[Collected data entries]

►

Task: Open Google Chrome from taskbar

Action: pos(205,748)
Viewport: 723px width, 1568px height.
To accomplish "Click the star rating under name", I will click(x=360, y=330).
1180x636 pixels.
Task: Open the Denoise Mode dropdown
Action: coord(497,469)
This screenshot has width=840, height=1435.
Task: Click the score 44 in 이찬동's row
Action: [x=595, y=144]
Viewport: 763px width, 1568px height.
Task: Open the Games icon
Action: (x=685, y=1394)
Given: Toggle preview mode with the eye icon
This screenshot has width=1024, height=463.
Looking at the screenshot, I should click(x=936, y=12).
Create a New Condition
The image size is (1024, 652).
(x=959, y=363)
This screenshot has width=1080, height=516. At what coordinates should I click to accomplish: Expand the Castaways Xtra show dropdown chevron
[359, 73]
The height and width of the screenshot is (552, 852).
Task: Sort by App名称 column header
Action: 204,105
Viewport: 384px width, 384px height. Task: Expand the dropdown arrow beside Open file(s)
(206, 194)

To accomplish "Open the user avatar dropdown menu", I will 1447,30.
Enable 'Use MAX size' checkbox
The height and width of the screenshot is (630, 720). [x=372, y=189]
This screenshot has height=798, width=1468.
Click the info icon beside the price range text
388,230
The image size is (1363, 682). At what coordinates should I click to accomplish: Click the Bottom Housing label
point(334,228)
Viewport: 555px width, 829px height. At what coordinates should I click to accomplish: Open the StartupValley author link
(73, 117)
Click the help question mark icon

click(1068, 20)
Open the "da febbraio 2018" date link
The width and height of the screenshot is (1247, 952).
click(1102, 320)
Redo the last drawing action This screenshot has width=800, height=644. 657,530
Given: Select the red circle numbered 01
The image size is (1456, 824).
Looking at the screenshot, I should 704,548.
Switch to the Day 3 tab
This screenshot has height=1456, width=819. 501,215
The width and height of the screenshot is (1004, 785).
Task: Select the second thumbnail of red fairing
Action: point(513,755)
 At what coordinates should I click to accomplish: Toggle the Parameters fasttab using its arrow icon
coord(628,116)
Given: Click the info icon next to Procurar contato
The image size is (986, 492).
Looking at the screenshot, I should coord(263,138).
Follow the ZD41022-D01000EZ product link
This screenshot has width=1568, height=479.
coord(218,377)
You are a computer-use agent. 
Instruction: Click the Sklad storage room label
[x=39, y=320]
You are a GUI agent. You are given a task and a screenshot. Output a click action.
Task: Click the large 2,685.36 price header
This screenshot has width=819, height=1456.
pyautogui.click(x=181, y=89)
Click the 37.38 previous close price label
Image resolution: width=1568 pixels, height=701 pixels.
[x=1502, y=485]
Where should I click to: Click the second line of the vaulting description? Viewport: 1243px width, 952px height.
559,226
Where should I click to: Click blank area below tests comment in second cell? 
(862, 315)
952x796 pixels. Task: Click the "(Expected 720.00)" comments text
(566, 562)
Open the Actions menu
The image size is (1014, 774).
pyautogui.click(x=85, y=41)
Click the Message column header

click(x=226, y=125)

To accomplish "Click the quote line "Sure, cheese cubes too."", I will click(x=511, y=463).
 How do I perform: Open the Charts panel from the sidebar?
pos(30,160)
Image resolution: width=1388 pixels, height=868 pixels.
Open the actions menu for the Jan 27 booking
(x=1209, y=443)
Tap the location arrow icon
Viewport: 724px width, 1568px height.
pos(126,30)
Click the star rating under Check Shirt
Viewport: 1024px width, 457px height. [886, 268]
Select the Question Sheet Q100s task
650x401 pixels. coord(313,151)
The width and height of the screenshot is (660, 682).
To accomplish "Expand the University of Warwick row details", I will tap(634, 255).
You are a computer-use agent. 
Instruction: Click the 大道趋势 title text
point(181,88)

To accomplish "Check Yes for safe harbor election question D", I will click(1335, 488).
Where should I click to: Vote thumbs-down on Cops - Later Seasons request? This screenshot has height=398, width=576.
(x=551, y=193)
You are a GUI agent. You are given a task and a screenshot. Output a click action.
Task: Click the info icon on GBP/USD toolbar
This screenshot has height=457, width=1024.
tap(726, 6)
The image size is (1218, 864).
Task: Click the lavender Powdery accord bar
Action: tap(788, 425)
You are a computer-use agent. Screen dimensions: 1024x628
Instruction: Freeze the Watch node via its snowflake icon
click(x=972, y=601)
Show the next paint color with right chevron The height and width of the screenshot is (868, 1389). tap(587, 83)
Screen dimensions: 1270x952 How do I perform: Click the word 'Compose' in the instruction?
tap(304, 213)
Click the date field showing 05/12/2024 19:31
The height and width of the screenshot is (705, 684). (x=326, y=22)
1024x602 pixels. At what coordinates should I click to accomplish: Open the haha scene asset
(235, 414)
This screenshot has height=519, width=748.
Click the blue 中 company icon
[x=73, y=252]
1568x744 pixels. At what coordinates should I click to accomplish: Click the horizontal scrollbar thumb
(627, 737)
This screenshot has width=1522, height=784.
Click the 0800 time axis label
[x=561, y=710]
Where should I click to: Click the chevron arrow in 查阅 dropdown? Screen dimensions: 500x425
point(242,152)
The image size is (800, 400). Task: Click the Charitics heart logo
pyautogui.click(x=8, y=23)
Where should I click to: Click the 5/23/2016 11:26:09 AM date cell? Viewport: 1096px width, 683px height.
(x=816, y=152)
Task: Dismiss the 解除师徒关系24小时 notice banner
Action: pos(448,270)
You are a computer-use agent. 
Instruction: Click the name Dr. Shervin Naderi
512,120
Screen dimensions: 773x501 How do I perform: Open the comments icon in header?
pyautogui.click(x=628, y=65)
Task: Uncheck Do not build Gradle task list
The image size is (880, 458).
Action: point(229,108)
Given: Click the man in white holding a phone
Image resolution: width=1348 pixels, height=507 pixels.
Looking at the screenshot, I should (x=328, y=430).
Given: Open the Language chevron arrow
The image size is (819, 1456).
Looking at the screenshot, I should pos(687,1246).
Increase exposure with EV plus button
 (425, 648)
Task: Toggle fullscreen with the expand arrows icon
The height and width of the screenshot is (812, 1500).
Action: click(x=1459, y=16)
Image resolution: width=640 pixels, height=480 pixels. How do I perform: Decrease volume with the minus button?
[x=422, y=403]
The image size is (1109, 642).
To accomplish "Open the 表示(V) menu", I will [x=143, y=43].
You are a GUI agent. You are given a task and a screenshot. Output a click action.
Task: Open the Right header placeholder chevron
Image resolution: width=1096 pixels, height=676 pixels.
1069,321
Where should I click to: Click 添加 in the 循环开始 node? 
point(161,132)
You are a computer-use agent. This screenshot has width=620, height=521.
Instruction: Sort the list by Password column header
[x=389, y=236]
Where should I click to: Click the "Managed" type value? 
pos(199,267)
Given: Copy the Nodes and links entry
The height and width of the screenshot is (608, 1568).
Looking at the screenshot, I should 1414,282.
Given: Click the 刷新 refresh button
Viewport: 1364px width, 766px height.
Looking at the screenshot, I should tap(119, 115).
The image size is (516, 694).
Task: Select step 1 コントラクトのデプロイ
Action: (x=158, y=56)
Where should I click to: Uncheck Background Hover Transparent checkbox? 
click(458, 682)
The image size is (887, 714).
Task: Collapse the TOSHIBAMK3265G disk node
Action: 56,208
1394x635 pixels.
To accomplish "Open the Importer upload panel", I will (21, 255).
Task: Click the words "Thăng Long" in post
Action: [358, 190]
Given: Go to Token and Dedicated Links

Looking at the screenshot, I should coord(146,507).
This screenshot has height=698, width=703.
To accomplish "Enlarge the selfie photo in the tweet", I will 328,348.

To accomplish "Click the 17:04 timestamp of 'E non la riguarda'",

◄

#### ABOUT THIS EXERCISE:
The line with "Where should I click to: Uncheck", the last line of the data above, and every line between them should be duplicated exactly, with nothing else.

#### PROBLEM SOLUTION:
Where should I click to: Uncheck Background Hover Transparent checkbox? 
click(458, 682)
The image size is (887, 714).
Task: Collapse the TOSHIBAMK3265G disk node
Action: 56,208
1394x635 pixels.
To accomplish "Open the Importer upload panel", I will (21, 255).
Task: Click the words "Thăng Long" in post
Action: [358, 190]
Given: Go to Token and Dedicated Links

Looking at the screenshot, I should coord(146,507).
This screenshot has height=698, width=703.
To accomplish "Enlarge the selfie photo in the tweet", I will 328,348.

To accomplish "Click the 17:04 timestamp of 'E non la riguarda'",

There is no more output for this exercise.